GIVEN DATA Block Start
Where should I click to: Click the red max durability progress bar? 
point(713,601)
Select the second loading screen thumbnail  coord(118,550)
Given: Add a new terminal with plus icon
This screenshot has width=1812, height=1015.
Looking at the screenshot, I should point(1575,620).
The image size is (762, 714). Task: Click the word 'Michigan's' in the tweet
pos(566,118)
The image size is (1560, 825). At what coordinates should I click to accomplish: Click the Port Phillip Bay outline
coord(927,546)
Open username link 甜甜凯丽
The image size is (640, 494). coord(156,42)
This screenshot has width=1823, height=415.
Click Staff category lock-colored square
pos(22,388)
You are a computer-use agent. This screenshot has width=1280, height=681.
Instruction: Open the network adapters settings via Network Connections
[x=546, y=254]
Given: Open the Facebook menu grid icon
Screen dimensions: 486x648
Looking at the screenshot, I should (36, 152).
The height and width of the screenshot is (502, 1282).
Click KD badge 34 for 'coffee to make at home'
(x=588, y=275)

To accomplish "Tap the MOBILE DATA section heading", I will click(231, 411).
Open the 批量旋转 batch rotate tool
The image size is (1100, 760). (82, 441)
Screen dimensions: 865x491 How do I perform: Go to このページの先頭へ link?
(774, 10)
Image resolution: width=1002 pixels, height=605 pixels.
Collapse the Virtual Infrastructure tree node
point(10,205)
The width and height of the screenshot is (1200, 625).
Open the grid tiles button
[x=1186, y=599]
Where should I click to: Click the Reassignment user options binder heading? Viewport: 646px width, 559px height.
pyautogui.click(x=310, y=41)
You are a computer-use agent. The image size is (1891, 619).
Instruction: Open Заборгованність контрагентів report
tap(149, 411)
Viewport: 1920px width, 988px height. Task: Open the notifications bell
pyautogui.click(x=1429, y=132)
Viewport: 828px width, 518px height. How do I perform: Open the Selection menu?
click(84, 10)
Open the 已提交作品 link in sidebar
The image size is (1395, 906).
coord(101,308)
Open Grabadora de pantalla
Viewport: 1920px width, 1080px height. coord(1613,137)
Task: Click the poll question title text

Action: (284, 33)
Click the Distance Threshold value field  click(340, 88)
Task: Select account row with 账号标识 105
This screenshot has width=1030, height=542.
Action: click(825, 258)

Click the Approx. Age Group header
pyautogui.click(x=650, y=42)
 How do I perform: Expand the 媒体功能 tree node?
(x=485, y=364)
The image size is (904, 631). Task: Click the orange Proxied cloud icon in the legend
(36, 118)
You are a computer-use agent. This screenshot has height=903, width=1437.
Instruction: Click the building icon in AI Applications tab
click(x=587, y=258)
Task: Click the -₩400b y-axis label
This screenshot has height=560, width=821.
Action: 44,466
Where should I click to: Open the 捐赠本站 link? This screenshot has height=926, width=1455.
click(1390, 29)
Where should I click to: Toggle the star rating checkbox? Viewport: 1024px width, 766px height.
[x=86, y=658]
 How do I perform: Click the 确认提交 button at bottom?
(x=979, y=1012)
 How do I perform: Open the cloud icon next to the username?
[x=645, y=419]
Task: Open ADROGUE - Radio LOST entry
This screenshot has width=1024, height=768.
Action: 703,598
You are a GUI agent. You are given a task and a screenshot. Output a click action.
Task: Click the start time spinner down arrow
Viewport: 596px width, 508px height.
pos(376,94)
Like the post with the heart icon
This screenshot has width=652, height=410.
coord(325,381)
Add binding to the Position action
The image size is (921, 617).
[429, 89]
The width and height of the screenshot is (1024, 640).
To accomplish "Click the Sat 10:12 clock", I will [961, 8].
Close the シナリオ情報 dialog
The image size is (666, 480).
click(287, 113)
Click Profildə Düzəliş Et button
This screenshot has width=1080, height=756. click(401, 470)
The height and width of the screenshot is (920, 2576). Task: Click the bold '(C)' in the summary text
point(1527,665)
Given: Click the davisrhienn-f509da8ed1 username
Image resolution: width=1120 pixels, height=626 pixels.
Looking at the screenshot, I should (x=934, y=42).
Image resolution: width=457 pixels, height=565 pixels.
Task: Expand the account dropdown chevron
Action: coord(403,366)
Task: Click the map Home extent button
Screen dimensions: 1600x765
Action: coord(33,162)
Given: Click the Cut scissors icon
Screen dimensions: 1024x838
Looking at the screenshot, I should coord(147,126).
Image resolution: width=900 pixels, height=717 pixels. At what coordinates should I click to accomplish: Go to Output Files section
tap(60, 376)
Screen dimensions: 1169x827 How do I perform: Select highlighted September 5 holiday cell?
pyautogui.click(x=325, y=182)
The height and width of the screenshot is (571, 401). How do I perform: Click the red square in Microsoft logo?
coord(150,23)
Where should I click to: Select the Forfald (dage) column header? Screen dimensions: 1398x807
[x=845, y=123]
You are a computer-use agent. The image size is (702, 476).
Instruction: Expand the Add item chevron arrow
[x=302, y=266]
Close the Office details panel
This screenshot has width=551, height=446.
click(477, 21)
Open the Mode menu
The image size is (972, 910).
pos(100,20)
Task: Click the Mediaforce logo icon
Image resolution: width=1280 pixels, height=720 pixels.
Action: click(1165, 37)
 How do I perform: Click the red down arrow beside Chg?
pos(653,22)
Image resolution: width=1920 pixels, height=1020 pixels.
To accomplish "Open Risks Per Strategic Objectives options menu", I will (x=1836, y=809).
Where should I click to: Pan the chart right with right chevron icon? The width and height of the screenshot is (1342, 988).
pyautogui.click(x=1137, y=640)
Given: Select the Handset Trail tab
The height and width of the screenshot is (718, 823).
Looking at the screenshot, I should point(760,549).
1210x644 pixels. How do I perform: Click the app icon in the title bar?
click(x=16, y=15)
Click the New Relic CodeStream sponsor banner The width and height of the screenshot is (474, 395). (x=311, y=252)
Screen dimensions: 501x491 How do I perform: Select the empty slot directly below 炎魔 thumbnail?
GIVEN DATA Block End
ABOUT THIS TASK - From the data above, return every line from the line that has "Open username link 甜甜凯丽" up to and including the line that has "The height and width of the screenshot is (502, 1282).", exactly.

EXERCISE ANSWER -
Open username link 甜甜凯丽
The image size is (640, 494). coord(156,42)
This screenshot has width=1823, height=415.
Click Staff category lock-colored square
pos(22,388)
You are a computer-use agent. This screenshot has width=1280, height=681.
Instruction: Open the network adapters settings via Network Connections
[x=546, y=254]
Given: Open the Facebook menu grid icon
Screen dimensions: 486x648
Looking at the screenshot, I should (36, 152).
The height and width of the screenshot is (502, 1282).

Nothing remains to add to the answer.